**Source passage**
□ □ □ □

So what's in store for January, 2020?

Great question! Mortgage rates are stable right now thanks for a somewhat stable Mortgage Backed Securities market. 30 year fixed rates are below 3.75% and 15 year fixed rates are below 3.25% (generally speaking). If you have a low credit score or if you are obtaining cash out you might be obtaining an interest rate above these levels. Another instance in which your rate might be higher is if the transaction is for an investment property.

First Full Week of January:

As usual the time between Christmas and New Years was fairly slow however as we move into the first full week of January refinance applications and purchase applications should start to pick up. It will be an interesting week for mortgage rates as we have several very important economic reports on the calendar. On Tuesday we have the ISM Non-Manufacturing PMI, on Wednesday we have the weekly Mortgage Market Index, Consumer Credit and the ADP Employment report. On Thursday there is an important 30 year bond auction and on Friday is the BLS Employment Report. I'll highlight a few of the more important reports:

ISM Non-Manufacturing Report:

The report will be released at 8am (PST) and this report can have an impact on Mortgage Backed Securities and consumer mortgage rates. The ISM Non-Manufacturing report is a survey of more than 370 purchasing and supply executives through out the country. Expectations are for a reading of 54.5 after last months reading of 53.9. If this report comes in below expectations we might see a small improvement to mortgage rates. If the number comes in below 50, which signifies contraction, that would most likely help mortgage rates improve.

BLS Employment Report:

This is probably one of the bigger reports the industry focuses on because it gives us a good look at an important part of the economy. Most areas of the economy have weakened however employment is performed a bit better. Non-farm payroll expectations are for 160,000 jobs created after last months blockbuster report of 266,000 jobs created. The report is expected to show an unemployment rate of 3.5% and a 0.3% increase in wages.

□ □ □ □

**Dataset content**
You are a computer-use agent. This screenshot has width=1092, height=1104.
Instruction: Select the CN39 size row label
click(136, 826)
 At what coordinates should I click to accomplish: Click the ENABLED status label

□ □ □ □

**Stated problem**
Please reproduce the part of the mortgage rate outlook starting with "Great question! Mortgage" and going on through "an investment property.". The material has no connection to the text about January 2020 mortgage rates.

**Exercise solution**
Great question! Mortgage rates are stable right now thanks for a somewhat stable Mortgage Backed Securities market. 30 year fixed rates are below 3.75% and 15 year fixed rates are below 3.25% (generally speaking). If you have a low credit score or if you are obtaining cash out you might be obtaining an interest rate above these levels. Another instance in which your rate might be higher is if the transaction is for an investment property.